EXERCISE REQUIREMENTS
Once the line holding "Новости (497, 276)" is found in the entries below, transcribe exactly every line up to and including the one holding "Tải bài tập (PDF) (39, 332)", but leave out the pictures.

WORKING DATA
········

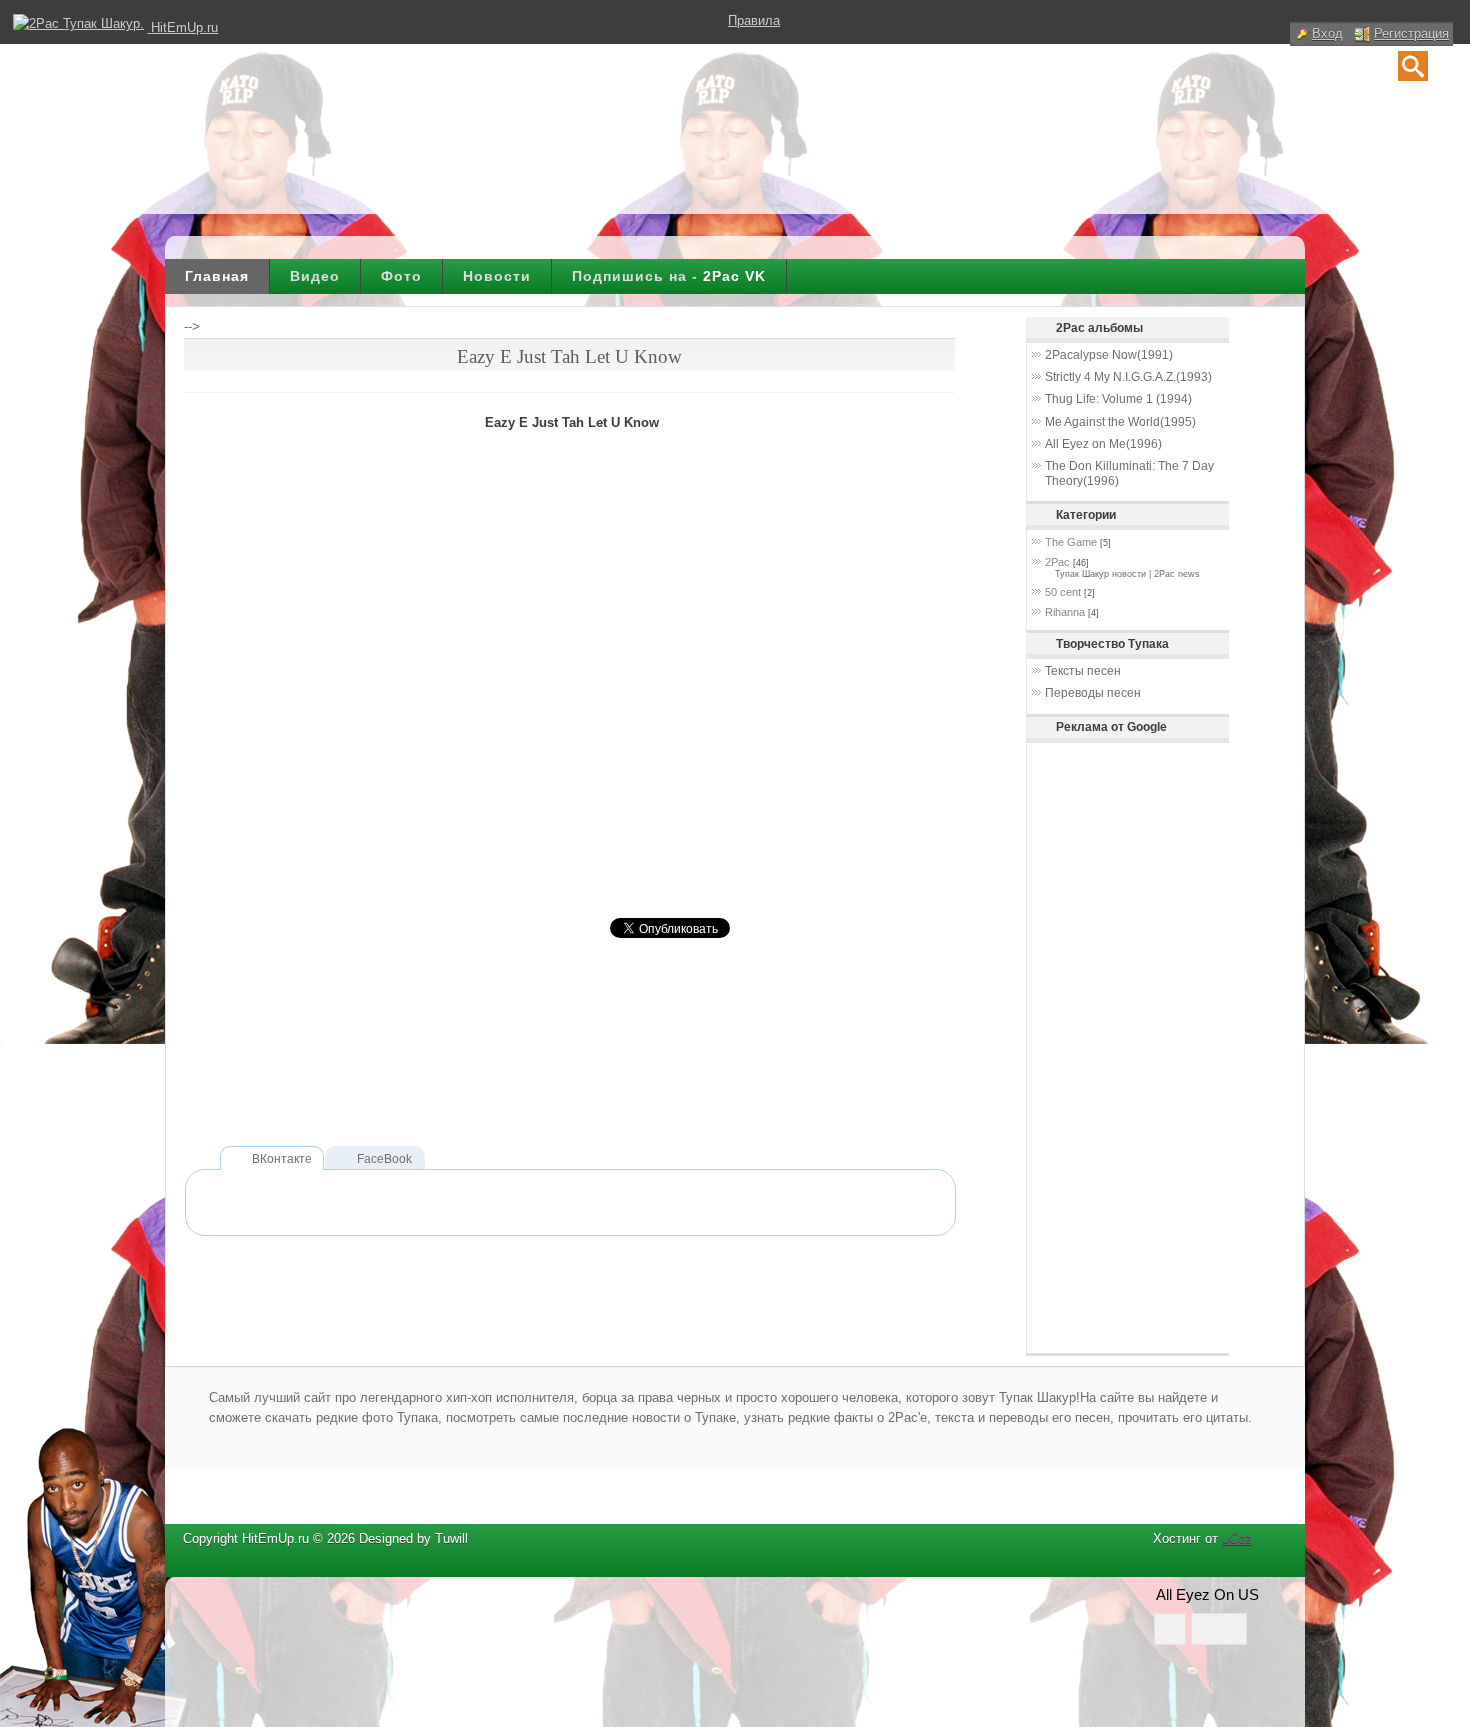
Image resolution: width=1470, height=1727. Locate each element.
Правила (754, 20)
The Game (1071, 542)
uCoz (1237, 1538)
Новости (497, 276)
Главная (217, 276)
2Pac (1057, 562)
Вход (1327, 33)
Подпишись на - (669, 276)
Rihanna (1065, 612)
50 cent (1063, 592)
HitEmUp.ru (184, 27)
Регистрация (1411, 33)
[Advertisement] (548, 1077)
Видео (315, 276)
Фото (401, 276)
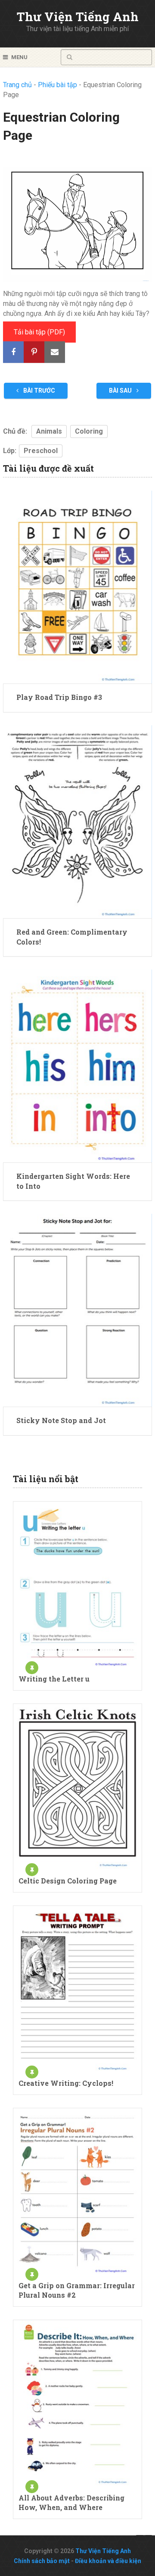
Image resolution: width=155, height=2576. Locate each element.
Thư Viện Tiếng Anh (78, 17)
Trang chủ (17, 85)
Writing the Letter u (54, 1678)
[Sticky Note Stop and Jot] (77, 1310)
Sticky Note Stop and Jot (61, 1420)
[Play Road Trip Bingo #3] (77, 587)
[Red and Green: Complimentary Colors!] (77, 821)
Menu (19, 57)
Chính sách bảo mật (42, 2560)
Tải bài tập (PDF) (39, 332)
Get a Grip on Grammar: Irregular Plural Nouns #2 (77, 2290)
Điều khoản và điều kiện (108, 2560)
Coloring (89, 431)
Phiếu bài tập (57, 85)
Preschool (41, 451)
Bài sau (121, 390)
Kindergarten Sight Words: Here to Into (73, 1180)
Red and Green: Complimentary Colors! (71, 936)
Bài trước (38, 390)
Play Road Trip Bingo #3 (59, 697)
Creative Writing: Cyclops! (66, 2083)
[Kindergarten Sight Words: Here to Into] (77, 1066)
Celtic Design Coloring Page (68, 1880)
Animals (49, 431)
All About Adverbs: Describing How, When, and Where (71, 2502)
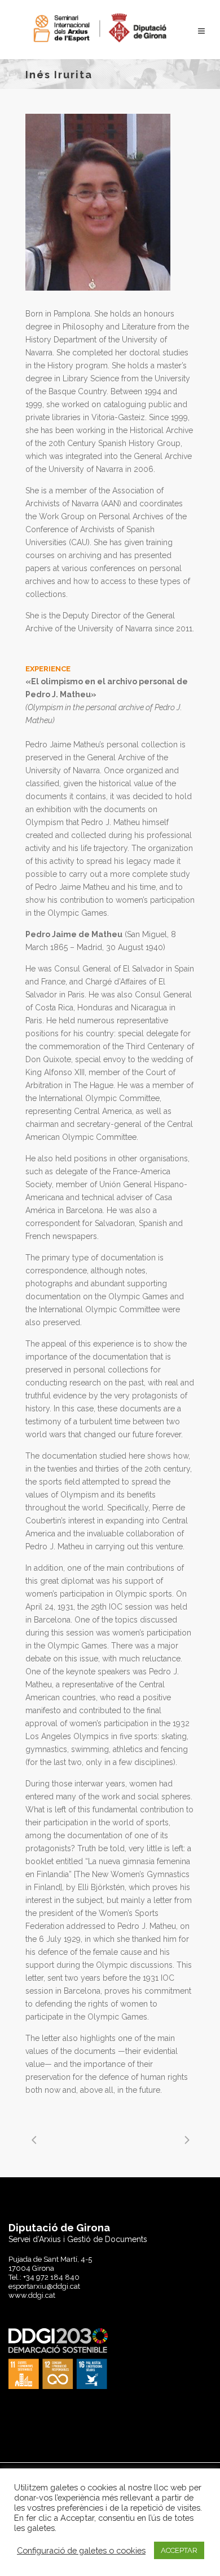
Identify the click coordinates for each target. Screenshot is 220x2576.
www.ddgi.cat (31, 2295)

········

ANSWER TO THE PROBLEM
Новости (497, 276)
Главная (217, 276)
2Pac (1057, 562)
Вход (1327, 33)
Подпишись на - (669, 276)
Rihanna (1065, 612)
50 cent (1063, 592)
HitEmUp.ru (184, 27)
Регистрация (1411, 33)
[Advertisement] (548, 1077)
Видео (315, 276)
Фото (401, 276)
Image resolution: width=155, height=2576. Locate each element.
Thư Viện Tiếng Anh (78, 17)
Trang chủ (17, 85)
Writing the Letter u (54, 1678)
[Sticky Note Stop and Jot] (77, 1310)
Sticky Note Stop and Jot (61, 1420)
[Play Road Trip Bingo #3] (77, 587)
[Red and Green: Complimentary Colors!] (77, 821)
Menu (19, 57)
Chính sách bảo mật (42, 2560)
Tải bài tập (PDF) (39, 332)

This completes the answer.